Peter Todd grew up in a household where writing code to generate art was an everyday fact of life, and as such finds nothing unnatural in the idea that the formality of algorithms can have a symbiotic relationship with ostensibly ‘freer’ creative aesthetic explorations. Son of mathematician Stephen Todd, whose collaboration with artist William Latham at IBM led to the production of pioneering evolutionary computer art, he now pursues similar interests both independently and with Latham’s “Mutators Research Group” at Goldsmiths.
Before becoming involved with Goldsmiths, Peter studied Sonic Art at Middlesex and has a continuing interest in the design of novel tools for design, composition and performance of experimental music, sound art and data sonification. While much of his recent work has been purely visual, he has also created the audio element of Latham’s contemporary work – the audio processes used being partly based on another iteration of the Feedback Variations.

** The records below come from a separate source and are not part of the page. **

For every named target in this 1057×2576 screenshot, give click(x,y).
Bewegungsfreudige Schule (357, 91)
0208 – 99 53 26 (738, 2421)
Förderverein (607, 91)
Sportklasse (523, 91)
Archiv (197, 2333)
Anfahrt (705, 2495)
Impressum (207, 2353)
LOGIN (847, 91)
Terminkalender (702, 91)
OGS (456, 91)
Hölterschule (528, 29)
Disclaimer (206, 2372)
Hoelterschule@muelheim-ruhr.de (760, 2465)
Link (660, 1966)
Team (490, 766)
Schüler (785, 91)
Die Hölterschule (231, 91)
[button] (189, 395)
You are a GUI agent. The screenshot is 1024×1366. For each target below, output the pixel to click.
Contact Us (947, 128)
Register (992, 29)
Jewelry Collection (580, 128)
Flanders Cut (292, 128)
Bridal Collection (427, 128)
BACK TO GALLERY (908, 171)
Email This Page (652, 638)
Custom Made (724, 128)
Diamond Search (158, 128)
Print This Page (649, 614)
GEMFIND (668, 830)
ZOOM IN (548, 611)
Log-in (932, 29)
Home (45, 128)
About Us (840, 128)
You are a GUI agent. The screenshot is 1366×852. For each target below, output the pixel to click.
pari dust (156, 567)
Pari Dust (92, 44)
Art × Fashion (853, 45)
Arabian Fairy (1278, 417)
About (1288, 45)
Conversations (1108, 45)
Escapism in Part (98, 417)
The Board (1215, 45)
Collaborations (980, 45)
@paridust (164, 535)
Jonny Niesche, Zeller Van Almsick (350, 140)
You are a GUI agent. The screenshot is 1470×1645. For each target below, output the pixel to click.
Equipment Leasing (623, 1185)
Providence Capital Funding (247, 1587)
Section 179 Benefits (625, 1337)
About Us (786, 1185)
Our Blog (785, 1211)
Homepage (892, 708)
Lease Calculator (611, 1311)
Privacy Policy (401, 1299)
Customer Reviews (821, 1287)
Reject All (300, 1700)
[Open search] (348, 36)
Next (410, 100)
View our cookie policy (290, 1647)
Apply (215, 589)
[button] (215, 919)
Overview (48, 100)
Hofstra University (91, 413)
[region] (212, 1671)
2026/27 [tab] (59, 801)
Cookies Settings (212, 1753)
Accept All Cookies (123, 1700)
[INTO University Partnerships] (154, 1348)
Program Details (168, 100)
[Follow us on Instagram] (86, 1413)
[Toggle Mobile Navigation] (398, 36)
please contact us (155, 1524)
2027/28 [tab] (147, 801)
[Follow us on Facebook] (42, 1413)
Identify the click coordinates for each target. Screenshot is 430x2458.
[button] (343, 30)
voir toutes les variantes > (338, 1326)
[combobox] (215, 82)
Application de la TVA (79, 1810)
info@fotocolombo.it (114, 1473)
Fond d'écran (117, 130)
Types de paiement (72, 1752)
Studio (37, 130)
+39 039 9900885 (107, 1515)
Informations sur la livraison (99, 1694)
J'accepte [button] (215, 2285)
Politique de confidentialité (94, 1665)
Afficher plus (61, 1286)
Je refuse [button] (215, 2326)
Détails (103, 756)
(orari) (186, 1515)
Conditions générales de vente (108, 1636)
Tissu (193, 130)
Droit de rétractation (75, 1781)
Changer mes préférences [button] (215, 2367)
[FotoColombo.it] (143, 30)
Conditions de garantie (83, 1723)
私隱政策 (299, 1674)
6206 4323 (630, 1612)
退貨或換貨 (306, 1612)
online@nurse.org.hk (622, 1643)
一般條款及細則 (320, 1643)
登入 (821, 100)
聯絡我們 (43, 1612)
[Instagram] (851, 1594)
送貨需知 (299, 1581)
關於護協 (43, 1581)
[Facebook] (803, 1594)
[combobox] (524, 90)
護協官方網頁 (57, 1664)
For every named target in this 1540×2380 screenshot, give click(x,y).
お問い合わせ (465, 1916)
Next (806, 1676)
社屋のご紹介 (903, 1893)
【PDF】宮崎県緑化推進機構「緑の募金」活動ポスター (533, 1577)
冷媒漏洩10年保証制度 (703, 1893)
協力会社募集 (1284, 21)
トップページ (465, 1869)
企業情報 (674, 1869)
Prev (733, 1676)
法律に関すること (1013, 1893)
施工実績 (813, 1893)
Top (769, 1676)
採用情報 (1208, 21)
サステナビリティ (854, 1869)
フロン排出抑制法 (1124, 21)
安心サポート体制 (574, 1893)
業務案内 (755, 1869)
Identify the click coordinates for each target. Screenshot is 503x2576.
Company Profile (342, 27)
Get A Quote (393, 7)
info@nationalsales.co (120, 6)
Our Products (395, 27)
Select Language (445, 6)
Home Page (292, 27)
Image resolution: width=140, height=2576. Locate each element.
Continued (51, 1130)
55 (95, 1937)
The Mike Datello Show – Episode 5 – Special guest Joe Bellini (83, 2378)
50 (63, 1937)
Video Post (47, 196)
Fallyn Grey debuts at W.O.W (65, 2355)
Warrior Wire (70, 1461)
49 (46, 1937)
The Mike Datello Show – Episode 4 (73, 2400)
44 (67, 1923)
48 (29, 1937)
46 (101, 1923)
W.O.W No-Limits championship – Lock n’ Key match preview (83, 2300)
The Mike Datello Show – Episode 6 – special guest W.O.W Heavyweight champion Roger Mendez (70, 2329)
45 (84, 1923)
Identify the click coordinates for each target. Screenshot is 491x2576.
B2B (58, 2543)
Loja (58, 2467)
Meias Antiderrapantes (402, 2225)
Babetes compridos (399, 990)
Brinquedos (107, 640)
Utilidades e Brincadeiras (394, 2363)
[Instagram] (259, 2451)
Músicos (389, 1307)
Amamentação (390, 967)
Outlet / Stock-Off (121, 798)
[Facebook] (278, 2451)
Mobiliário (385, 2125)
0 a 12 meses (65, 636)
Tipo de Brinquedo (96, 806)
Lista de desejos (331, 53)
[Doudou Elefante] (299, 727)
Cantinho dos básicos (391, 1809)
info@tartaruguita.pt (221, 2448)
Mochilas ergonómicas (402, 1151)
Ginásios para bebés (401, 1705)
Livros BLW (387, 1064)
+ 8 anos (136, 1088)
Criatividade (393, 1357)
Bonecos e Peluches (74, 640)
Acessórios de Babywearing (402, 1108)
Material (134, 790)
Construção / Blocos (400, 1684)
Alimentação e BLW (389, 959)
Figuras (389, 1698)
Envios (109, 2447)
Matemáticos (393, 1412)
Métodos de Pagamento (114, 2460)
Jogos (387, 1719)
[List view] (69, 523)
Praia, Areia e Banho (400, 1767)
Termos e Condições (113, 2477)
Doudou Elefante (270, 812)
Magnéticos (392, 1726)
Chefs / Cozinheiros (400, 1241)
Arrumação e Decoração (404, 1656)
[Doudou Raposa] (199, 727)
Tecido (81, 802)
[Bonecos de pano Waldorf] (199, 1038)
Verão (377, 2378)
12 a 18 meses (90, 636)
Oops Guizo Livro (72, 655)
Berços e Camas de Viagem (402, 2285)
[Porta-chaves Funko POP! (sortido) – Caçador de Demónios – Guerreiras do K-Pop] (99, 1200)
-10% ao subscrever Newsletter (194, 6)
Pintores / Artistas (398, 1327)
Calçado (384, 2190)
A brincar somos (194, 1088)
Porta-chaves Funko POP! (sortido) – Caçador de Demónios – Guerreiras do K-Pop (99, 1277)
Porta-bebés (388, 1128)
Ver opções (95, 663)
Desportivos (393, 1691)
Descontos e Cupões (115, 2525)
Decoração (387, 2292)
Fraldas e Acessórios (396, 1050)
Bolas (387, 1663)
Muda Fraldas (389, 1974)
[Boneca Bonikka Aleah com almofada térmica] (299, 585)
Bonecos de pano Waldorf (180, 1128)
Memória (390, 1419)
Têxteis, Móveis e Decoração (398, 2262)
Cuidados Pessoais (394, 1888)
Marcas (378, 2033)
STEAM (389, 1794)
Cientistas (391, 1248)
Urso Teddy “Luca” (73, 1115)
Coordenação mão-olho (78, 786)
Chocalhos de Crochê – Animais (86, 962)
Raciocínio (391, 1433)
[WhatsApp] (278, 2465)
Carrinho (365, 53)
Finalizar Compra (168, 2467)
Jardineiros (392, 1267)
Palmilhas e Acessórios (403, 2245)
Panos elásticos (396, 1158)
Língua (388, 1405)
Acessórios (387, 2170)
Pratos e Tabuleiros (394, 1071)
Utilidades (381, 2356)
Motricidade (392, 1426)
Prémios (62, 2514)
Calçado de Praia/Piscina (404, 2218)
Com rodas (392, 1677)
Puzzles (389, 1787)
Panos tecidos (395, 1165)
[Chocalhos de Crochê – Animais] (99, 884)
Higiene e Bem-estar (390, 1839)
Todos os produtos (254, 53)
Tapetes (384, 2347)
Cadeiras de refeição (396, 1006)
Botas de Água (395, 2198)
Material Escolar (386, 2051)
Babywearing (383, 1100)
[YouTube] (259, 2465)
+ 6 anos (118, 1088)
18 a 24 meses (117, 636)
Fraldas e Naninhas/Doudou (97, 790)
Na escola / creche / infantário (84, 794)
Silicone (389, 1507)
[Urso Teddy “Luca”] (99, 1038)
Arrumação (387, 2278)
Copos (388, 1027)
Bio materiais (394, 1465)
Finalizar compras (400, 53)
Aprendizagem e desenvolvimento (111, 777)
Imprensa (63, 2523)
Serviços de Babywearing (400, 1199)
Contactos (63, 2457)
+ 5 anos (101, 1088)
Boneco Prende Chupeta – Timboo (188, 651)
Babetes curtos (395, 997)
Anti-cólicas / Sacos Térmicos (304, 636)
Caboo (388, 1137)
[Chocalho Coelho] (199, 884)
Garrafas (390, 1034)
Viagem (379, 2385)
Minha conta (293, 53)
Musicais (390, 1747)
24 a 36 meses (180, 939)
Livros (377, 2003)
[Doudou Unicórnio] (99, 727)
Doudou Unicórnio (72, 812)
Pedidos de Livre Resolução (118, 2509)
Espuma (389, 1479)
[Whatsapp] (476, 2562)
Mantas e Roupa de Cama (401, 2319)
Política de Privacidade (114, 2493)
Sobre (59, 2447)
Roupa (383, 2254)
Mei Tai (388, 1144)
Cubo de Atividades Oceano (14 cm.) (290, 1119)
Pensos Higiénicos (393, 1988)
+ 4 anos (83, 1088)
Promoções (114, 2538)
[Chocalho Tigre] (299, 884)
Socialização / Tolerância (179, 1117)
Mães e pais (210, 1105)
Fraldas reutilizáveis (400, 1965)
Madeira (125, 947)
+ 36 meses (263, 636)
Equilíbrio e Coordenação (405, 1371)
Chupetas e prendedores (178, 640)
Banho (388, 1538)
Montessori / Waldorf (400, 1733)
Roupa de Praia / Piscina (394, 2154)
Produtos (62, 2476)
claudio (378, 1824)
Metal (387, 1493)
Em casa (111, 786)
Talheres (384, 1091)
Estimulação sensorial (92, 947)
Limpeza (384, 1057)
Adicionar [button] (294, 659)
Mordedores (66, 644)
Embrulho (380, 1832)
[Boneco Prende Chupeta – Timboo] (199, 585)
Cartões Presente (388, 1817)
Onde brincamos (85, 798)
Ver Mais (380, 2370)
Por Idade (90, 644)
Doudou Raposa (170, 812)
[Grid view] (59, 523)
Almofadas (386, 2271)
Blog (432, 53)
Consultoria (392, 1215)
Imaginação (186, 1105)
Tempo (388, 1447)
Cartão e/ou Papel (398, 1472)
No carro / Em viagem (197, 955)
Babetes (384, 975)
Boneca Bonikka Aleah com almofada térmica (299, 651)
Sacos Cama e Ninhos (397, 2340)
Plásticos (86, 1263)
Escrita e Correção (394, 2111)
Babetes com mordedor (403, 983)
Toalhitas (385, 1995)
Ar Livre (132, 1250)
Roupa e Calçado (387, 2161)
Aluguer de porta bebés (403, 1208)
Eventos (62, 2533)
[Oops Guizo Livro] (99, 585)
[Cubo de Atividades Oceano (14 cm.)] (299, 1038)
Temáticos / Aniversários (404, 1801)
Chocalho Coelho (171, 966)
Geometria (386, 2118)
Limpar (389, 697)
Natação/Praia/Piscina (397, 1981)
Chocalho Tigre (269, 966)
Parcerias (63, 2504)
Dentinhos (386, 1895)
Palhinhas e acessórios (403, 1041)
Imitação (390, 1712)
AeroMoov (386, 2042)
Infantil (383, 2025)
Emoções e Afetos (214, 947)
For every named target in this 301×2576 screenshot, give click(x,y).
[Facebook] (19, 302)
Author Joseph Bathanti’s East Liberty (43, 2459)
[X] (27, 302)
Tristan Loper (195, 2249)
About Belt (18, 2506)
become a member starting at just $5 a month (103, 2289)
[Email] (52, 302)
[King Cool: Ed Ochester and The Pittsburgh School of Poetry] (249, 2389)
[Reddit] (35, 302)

Peter is most – although not exclusively – interested in creating interactive artefacts that are meant to stand as works of art in their own right rather than composed pieces of music or rendered video. His development practice is starting to make use of live coding techniques, which he anticipates continuing to develop in the context of performance but also crucially as a tool for actively engaging both public and practitioners in creative computer science. He also enjoys fully air and natural sound and light, and hopes to integrate these more fully into his art practice in future.